10 Termination and effects of Termination

10.1 This Agreement may be terminated by the Firm forthwith in the event 

10.1.1 Vendor fails to make payment of the sum demanded  after it has been served a 48 hours written notice;

10.1.2 Vendor commits a material breach of any representation, obligations, covenant, warranty or term of this agreement and the same is not cured within 30

days after written notice given by the Firm. 

10.1.3 If a Petition for insolvency is filed against the Vendor. 

10.1.4 If the Vendor is in infringement of the third party rights including intellectual property rights.
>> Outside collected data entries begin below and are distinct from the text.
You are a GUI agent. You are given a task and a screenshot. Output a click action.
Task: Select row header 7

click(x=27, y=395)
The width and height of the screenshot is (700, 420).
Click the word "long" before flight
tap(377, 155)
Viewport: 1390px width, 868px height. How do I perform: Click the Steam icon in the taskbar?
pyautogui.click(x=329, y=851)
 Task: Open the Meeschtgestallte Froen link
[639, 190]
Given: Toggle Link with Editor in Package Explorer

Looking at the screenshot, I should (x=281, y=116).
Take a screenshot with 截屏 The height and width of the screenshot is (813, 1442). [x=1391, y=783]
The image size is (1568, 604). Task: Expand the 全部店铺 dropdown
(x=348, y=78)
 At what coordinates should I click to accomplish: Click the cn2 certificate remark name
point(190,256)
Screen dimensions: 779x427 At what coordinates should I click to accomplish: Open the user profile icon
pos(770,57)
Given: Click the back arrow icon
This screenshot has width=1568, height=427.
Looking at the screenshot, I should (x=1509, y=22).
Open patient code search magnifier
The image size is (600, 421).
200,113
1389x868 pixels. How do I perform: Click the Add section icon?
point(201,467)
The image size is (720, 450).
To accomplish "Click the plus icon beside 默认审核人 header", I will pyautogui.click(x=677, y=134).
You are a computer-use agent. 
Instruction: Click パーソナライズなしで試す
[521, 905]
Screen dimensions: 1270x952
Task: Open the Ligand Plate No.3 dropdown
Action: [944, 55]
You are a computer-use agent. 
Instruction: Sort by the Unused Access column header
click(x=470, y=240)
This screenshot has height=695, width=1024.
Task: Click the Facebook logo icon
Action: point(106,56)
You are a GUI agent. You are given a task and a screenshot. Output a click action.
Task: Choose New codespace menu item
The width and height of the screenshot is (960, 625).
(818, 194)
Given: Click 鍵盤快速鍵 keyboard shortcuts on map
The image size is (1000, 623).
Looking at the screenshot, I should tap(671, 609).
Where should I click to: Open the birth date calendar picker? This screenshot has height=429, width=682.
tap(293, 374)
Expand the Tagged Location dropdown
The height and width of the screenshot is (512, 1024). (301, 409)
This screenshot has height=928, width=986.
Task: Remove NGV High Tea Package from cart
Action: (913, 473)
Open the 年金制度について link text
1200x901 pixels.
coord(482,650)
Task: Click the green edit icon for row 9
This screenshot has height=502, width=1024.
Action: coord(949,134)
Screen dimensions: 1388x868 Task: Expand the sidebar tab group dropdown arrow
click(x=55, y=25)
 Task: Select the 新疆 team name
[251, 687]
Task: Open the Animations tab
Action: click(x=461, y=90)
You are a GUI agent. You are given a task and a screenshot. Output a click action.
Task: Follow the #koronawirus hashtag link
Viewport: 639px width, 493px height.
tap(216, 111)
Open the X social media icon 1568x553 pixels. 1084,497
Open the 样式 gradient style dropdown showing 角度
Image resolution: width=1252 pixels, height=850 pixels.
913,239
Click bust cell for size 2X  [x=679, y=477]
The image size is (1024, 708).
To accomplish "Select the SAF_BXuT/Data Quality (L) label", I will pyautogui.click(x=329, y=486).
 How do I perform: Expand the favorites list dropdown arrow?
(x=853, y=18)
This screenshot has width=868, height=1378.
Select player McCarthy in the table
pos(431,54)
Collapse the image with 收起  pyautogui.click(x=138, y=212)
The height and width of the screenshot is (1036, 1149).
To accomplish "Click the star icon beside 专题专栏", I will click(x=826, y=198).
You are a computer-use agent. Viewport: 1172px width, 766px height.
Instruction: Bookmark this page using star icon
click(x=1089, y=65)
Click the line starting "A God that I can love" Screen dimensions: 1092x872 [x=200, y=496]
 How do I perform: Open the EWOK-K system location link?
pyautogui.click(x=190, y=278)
10.2. This agreement may be terminated without reason by either party after serving upon the other, a written notice of 30 days. The agreement shall stand terminated after expiry of such period. 

10.3 Effect of Termination:

10.3.1 In the event of termination/expiry of this Agreement, the Firm shall remove the Links and shall discontinue display of the Products on online shopping portal wazobiaexpress.com with immediate effect.

10.3.2 Firm shall not be liable for any loss or damages (direct, indirect or inconsequential) incurred by the Vendor by virtue of termination of this agreement.

10.3.3 During the period under notice both the parties shall be bound to perform its obligations incurred under this agreement and this sub-clause shall survive the termination of this agreement.

11. Jurisdiction, governing law and ex-parte Orders

11.1 This agreement is subject to exclusive jurisdiction of competent Courts of law in Nigeria ony.

11.2 The laws of the Federal Republic of Nigeria, as are in force, shall be applicable to present agreement.

11.3 The Firm is entitled to obtain ex-parte ad- interim injunction orders restraining the Vendor to prevent any loss/anticipated loss either in material terms or in terms of intellectual property or causing damage/loss/harm to reputation/goodwill of the Firm by the Vendor, its representatives, associates or assigns.

12 Assignment

15.1 Neither this Agreement nor any part of it is assignable, transferable, sub-licensable, sub-contractable or conveyable by Vendor, either by operation of law or otherwise, without the express, prior, written consent of the Firm signed by an authorized representative of such Party. The Firm is at liberty to refuse such consent.

16 Confidentiality:

16.1 The contents of the agreement and any information passed on by the Firm to the Vendor is highly confidential in nature and the Vendor agrees and undertakes to maintain the confidentiality of the information and user/customer data disclosed, generated or made available to Vendor under this Agreement. The said information shall not be used by the Vendor or its agents, servants, representatives or any person acting through or claiming through the Vendor for any purpose other than for the performance of its obligations under this Agreement. The Vendor agrees that the unauthorized disclosure or use of such information would cause irreparable harm and significant injury, the degree of which may be difficult to ascertain. Accordingly, Vendor agrees that the Firm shall have the right to obtain an immediate injunction from any court of law ensuing breach of this Agreement and/or disclosure of the Confidential Information. The Firm shall also have the right to pursue any other rights or remedies available at law or equity for such a breach.